- Exercise tasks -
**a)** In the Poppy Z. Brite interview, turn the paragraph beginning "Speaking of book contracts, that's a long and ugly story" into a short bulleted list that keeps its main facts.
**b)** Summarize the Poppy Z. Brite interview in two sentences.
**c)** Continue the Poppy Z. Brite interview, picking up right after its final question about Exquisite Corpse.

BR: What about bookcovers, do you have any say State-side and/or abroad? Who, by the way, retitled Swamp Foetus (Borderlands Press) to Wormwood (Dell)? I'm quite partial to the original.

PZB: Stateside, I do have quite a bit of say (not so much power to suggest as power to approve). Elsewhere, unless they use the U.S. artwork, no. Dell insisted that their paperback edition of Swamp Foetus be retitled because "foetus" has apparently become a dirty word in America due to the reproductive-rights battle.


BR: Your characters are lusciously memorable: Trevor and Zach in DB, Ghost and Steve along with the pansexual, bad-boy vampires Zillah, Molochai, and Twig in Lost Souls, and the necrophiliac, cannibalistic, gay serial killers Andrew Compton and Jay Byrne in Exquisite Corpse. Some reappear in other novels. Might we see other reappearances in the future?

PZB: Trevor and Zach reappear in a new story, "Vine of the Soul," which will appear in the British anthology Disco 2000 (edited by Sarah Champion; Hodder & Staughton). Ghost and Steve have appeared in a couple of short stories (both of which are in Swamp Foetus/Wormwood) and will probably turn up again sometime. The vamps will never be seen again -- I'd rather eat nails than write any more vampire fiction, but don't get me started on that. Jay wasn't looking too viable at the end of Exquisite Corpse, but Andrew is a constant source of wonder and mystery to me, and I cannot speak for him.


BR: Alan Warner recently ended an interview with us saying "publishers are bloodsuckers on art who need to be put in line." I read an early interview with you in which you said publishers were "more honest than most businesses." Does this still hold?

PZB: HA!!! Let's just say that Poppy Z. Brite was about as naive as most writers with new book contracts.


BR: Speaking of publishers, you signed a three-book deal with Dell, but they got cold feet with Exquisite Corpse. What were their reasons?

PZB: Speaking of book contracts, that's a long and ugly story. The basics: my editor left, the book was orphaned, and even though I was the best-selling writer in the Dell Abyss horror line, they dumped Exquisite Corpse on the grounds that it was morally indefensible. Simon & Schuster picked it up, and I ultimately ended up with a better deal plus some weird publicity.


BR: Exquisite Corpse was a departure in that there were no sympathetic characters to speak of. It was quite a risk in that respect alone, was it not?

- Recorded information -
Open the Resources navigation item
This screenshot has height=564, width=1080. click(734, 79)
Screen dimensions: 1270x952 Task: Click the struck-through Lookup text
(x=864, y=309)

- Task-by-task answers -
**a)**
- Brite's editor left, and the book was orphaned.
- Brite was the best-selling writer in the Dell Abyss horror line, yet Dell dropped Exquisite Corpse as morally indefensible.
- Simon & Schuster picked up the book.
- Brite ended up with a better deal plus some weird publicity.

**b)** Poppy Z. Brite explains having approval power over U.S. book covers, says Dell retitled Swamp Foetus as Wormwood because "foetus" had become a dirty word in America, and discusses which characters might reappear, ruling out any return of the vampires. Brite also calls the earlier view of publishers naive and describes how Dell dumped Exquisite Corpse as morally indefensible after Brite's editor left, before Simon & Schuster picked it up on a better deal.

**c)**
PZB: I sympathized with all the characters except Tran, who is destroyed by his own stupidity as much as by Andrew and Jay. I didn't realize until after the book was published that most readers would be rooting for Tran. Isn't it obvious that I was in love with Andrew? It's all a matter of perspective!


BR: Yeah, but Andrew and Jay don't elicit the empathy of characters like Steve and Ghost or Zach and Trevor, do they? They intrigue and fascinate, a feat in itself, but there is still a distance between them and the reader. You have such a strong talent for creating empathy as is seen in your previous novels that this deviation seems a risk.

PZB: I guess I have little perspective on this. Critics have been complaining since Lost Souls that none of my characters are sympathetic, that they'd cross the street to avoid them, and so forth. The characters in Lost Souls and Drawing Blood are sort of on the fringes of society, so obviously they're going to seem unsympathetic to normals. However, I have received fan mail from readers of these books about how deeply they identified with the characters, and I haven't gotten the same comments from readers of Exquisite Corpse, so obviously you have a point.

But I don't think of "sympathetic characters" as a particularly necessary or admirable element in fiction, so I suppose I was blind to that risk. I've only gotten one really traumatized letter from a young fan -- "How could you write such a mean, nasty book? You killed the only character I liked! Sob, moan ... " Well, life is hard, baby. There are nasty people out there. If you want escapist reading, pick another favorite writer.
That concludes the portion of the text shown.